◆ **Activity**
For each line in the records that contains "will", make a copy.

◆ **Dataset records**
====

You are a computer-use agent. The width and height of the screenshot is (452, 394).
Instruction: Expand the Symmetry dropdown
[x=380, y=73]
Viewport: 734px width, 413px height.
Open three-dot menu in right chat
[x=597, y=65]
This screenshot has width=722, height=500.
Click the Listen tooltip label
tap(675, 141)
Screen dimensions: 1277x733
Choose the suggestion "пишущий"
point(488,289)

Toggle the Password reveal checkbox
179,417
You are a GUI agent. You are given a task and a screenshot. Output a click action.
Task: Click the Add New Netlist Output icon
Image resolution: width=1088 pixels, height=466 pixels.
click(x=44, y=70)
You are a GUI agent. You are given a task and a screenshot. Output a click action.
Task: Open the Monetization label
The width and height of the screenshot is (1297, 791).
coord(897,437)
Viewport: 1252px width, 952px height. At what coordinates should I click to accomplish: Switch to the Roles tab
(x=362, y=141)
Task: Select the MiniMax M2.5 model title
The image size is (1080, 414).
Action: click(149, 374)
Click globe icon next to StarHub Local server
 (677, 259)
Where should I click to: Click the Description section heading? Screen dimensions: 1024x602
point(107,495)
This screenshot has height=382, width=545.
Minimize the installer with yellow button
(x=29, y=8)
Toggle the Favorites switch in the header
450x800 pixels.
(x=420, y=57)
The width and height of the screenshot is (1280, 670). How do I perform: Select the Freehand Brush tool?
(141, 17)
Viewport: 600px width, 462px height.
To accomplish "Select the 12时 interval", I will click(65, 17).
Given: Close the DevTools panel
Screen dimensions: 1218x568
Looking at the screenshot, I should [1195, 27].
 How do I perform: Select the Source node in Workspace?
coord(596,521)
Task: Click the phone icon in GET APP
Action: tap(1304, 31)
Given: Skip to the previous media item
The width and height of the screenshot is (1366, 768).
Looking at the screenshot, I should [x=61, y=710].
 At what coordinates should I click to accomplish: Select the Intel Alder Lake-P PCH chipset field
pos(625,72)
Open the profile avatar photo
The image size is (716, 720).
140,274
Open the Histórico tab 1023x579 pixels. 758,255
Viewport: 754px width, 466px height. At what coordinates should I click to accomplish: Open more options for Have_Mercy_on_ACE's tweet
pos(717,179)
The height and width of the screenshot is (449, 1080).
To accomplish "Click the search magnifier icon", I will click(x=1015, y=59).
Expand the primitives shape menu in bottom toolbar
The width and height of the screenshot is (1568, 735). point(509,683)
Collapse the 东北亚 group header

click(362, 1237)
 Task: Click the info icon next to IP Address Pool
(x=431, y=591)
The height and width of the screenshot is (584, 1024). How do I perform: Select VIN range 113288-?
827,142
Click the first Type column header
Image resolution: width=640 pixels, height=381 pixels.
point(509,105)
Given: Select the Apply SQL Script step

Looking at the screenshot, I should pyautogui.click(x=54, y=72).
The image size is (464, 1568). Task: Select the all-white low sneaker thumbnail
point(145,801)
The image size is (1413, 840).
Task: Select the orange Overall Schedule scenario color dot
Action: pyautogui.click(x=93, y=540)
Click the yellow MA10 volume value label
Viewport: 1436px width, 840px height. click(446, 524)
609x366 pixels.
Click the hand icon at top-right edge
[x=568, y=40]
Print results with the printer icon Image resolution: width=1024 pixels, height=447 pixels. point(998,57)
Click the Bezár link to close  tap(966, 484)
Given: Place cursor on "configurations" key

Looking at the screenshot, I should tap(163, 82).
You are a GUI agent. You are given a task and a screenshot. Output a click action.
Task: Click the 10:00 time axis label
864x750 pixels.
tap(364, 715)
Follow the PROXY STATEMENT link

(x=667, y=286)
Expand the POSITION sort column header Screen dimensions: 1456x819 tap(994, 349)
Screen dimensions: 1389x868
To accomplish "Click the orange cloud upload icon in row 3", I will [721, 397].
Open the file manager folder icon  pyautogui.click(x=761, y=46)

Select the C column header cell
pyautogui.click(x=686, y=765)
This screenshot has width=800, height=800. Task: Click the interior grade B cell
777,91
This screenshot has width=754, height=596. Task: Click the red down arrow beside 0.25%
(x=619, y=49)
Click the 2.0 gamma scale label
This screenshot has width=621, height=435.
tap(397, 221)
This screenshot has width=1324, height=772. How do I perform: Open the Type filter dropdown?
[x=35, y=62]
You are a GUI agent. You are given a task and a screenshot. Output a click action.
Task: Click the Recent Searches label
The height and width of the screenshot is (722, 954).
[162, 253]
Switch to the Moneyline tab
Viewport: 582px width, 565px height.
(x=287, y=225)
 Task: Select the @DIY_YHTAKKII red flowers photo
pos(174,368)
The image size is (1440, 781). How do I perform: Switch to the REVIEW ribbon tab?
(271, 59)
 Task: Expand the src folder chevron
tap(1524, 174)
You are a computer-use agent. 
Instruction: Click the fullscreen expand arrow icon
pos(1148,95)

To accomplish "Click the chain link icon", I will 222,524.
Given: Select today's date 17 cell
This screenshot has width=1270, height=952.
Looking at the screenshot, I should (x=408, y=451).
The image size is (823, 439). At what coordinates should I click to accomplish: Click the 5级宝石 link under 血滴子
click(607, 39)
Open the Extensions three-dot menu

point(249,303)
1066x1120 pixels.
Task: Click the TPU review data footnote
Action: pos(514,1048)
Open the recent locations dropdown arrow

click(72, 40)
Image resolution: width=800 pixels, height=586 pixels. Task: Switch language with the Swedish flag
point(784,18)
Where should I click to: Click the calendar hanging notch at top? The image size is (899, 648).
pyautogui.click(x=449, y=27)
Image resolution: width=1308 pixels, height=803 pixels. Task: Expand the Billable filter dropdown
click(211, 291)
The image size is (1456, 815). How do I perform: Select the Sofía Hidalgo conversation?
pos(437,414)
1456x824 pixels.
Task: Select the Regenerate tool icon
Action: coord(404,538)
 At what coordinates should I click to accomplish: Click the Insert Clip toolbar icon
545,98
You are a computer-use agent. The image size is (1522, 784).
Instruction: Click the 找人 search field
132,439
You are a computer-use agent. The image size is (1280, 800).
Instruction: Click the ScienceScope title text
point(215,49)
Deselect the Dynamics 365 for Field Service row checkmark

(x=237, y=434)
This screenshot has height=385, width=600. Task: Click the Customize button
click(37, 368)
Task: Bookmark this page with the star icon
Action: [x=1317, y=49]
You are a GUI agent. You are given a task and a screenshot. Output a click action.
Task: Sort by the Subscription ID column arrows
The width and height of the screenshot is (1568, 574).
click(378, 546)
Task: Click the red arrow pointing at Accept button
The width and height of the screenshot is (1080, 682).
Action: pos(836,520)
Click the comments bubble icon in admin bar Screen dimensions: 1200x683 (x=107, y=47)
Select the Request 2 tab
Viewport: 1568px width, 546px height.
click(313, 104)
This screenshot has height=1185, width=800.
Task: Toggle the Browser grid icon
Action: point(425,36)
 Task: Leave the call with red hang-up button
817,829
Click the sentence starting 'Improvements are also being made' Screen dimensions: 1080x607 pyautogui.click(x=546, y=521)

====

◆ **Written response**
To accomplish "Select the 12时 interval", I will click(65, 17).
To accomplish "Click the search magnifier icon", I will click(x=1015, y=59).
To accomplish "Click the orange cloud upload icon in row 3", I will [721, 397].
To accomplish "Click the chain link icon", I will 222,524.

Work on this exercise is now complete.